* Task to complete: Format the lines of the records as a numbered list, starting at the line that contains "Task: Open バンガード・米国高配当株式ETF holding" and ending at the line that contains "Looking at the screenshot, I should [452, 39].". Leave out any blank lines.

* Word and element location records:
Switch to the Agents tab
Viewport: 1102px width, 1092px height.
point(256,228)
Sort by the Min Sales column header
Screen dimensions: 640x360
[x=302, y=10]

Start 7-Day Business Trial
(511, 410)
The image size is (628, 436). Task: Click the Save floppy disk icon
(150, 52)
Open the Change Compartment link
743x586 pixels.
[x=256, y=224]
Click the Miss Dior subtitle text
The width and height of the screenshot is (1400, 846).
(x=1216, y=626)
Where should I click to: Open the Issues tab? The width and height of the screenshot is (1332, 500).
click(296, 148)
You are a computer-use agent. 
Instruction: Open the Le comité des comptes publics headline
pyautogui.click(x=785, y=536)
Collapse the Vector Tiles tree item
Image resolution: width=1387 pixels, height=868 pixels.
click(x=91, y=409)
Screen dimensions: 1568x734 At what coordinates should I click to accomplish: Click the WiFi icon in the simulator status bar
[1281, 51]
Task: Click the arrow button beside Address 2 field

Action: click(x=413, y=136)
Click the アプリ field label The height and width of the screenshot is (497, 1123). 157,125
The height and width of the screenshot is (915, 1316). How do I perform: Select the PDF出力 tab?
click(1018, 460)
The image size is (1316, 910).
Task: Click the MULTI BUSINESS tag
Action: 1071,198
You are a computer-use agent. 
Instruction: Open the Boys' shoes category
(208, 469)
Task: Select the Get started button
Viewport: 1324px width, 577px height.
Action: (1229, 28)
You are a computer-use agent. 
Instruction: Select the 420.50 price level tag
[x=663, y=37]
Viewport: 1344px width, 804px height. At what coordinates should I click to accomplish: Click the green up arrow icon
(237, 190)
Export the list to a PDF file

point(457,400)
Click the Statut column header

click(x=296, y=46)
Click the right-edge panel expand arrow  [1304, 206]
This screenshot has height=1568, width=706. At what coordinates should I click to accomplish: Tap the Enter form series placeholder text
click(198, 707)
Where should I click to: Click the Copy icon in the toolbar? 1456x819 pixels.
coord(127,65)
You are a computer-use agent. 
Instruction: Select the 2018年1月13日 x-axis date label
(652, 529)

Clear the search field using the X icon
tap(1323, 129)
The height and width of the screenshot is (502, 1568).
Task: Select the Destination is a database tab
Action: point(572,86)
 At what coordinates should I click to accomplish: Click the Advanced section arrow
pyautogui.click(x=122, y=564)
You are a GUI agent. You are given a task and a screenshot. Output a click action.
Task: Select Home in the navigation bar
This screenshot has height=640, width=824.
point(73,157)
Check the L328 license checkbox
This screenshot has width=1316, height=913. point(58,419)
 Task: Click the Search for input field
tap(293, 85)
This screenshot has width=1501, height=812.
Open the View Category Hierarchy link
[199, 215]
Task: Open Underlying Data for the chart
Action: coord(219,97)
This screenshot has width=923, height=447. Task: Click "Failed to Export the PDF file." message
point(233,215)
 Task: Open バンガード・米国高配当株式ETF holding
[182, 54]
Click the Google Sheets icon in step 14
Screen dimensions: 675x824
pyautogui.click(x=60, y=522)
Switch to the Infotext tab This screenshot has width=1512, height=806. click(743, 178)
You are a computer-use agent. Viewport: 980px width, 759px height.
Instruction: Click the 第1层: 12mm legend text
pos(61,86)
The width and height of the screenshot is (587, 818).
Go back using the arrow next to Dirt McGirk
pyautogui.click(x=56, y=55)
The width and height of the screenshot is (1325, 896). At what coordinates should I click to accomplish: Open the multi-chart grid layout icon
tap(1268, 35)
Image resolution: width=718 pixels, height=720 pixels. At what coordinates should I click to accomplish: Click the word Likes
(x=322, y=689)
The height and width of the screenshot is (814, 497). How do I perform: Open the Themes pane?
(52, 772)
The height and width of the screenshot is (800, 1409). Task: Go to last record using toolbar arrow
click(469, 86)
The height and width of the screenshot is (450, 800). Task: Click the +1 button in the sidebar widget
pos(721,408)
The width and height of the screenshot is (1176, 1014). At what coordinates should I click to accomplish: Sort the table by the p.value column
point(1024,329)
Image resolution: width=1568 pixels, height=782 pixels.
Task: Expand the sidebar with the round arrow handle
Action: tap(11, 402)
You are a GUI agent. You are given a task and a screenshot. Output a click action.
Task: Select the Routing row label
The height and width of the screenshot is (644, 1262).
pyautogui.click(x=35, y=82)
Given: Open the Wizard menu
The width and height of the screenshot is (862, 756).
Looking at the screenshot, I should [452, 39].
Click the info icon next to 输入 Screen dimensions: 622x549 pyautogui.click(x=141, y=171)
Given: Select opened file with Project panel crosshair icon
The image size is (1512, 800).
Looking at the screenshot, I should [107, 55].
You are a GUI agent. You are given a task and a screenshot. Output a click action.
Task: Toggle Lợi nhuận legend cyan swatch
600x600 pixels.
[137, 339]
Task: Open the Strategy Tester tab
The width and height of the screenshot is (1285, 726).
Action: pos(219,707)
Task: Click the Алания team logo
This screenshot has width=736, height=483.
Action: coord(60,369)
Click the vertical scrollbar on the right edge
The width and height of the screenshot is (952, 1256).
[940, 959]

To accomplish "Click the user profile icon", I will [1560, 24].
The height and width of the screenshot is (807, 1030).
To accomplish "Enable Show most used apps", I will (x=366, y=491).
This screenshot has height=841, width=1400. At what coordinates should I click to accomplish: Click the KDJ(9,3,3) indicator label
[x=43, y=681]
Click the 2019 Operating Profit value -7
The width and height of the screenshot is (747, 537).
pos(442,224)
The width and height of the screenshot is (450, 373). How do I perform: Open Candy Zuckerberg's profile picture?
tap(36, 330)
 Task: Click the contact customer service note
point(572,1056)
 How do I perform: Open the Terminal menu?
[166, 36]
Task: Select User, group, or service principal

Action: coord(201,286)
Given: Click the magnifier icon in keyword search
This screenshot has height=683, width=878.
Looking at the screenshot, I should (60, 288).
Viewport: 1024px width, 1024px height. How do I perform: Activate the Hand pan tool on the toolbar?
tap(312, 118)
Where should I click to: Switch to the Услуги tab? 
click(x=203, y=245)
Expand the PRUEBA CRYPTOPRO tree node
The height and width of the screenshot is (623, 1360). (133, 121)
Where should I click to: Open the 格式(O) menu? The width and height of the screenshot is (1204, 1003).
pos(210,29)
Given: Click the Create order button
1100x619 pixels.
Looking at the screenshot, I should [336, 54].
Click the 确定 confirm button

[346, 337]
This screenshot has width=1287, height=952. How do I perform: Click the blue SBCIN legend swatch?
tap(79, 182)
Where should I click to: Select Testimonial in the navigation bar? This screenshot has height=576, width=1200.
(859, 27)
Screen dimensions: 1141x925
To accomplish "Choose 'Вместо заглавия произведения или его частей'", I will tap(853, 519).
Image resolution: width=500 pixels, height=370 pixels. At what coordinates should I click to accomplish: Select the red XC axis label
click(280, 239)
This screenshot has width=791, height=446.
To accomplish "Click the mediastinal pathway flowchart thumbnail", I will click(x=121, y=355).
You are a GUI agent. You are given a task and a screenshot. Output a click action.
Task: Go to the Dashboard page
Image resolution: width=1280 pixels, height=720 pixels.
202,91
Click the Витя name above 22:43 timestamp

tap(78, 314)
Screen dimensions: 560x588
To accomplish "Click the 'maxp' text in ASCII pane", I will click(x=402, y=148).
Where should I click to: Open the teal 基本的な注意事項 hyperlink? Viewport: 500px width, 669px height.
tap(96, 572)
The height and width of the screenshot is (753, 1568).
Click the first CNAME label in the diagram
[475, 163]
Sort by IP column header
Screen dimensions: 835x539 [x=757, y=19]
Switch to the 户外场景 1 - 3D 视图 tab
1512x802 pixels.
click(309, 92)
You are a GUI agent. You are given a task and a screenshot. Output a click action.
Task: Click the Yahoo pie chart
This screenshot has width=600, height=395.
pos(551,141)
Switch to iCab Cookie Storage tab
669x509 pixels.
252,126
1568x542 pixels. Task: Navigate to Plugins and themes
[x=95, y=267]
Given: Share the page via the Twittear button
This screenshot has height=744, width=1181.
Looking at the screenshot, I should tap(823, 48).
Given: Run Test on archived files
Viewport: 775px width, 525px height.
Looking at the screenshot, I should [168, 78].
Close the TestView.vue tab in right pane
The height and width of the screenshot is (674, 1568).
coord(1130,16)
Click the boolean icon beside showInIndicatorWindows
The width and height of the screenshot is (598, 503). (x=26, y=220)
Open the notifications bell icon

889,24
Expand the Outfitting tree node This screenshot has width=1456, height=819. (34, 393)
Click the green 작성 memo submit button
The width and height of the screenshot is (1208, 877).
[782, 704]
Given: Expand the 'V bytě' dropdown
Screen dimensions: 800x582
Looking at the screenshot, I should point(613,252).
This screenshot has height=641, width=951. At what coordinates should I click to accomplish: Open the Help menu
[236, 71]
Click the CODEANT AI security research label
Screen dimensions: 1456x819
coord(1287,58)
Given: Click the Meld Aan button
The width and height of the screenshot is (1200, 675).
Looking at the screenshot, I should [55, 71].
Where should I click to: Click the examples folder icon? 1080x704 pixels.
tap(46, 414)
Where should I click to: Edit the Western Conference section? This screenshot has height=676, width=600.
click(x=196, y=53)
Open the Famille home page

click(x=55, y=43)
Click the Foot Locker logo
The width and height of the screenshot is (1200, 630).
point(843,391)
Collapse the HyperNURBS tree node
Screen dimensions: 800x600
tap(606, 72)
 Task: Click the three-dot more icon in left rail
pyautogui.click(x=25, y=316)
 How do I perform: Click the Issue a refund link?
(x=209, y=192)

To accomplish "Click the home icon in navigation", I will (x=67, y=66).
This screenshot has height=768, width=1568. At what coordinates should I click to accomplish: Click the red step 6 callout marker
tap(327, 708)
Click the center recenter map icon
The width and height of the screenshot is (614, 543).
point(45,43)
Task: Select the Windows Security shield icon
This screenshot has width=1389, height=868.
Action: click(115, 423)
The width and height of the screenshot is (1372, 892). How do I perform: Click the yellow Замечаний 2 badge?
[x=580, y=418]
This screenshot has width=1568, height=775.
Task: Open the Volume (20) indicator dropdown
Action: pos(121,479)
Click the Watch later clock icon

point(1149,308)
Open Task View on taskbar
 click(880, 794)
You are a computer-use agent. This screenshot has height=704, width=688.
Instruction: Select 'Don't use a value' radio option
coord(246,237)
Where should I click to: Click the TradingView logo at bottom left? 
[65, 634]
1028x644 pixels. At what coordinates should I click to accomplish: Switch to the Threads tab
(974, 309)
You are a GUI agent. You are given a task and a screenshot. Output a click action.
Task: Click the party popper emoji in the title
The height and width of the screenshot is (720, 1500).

* Answer to the exercise:
1.  Task: Open バンガード・米国高配当株式ETF holding
2. [182, 54]
3. Click the Google Sheets icon in step 14
4. Screen dimensions: 675x824
5. pyautogui.click(x=60, y=522)
6. Switch to the Infotext tab This screenshot has width=1512, height=806. click(743, 178)
7. You are a computer-use agent. Viewport: 980px width, 759px height.
8. Instruction: Click the 第1层: 12mm legend text
9. pos(61,86)
10. The width and height of the screenshot is (587, 818).
11. Go back using the arrow next to Dirt McGirk
12. pyautogui.click(x=56, y=55)
13. The width and height of the screenshot is (1325, 896). At what coordinates should I click to accomplish: Open the multi-chart grid layout icon
14. tap(1268, 35)
15. Image resolution: width=718 pixels, height=720 pixels. At what coordinates should I click to accomplish: Click the word Likes
16. (x=322, y=689)
17. The height and width of the screenshot is (814, 497). How do I perform: Open the Themes pane?
18. (52, 772)
19. The height and width of the screenshot is (800, 1409). Task: Go to last record using toolbar arrow
20. click(469, 86)
21. The height and width of the screenshot is (450, 800). Task: Click the +1 button in the sidebar widget
22. pos(721,408)
23. The width and height of the screenshot is (1176, 1014). At what coordinates should I click to accomplish: Sort the table by the p.value column
24. point(1024,329)
25. Image resolution: width=1568 pixels, height=782 pixels.
26. Task: Expand the sidebar with the round arrow handle
27. Action: tap(11, 402)
28. You are a GUI agent. You are given a task and a screenshot. Output a click action.
29. Task: Select the Routing row label
30. The height and width of the screenshot is (644, 1262).
31. pyautogui.click(x=35, y=82)
32. Given: Open the Wizard menu
33. The width and height of the screenshot is (862, 756).
34. Looking at the screenshot, I should [452, 39].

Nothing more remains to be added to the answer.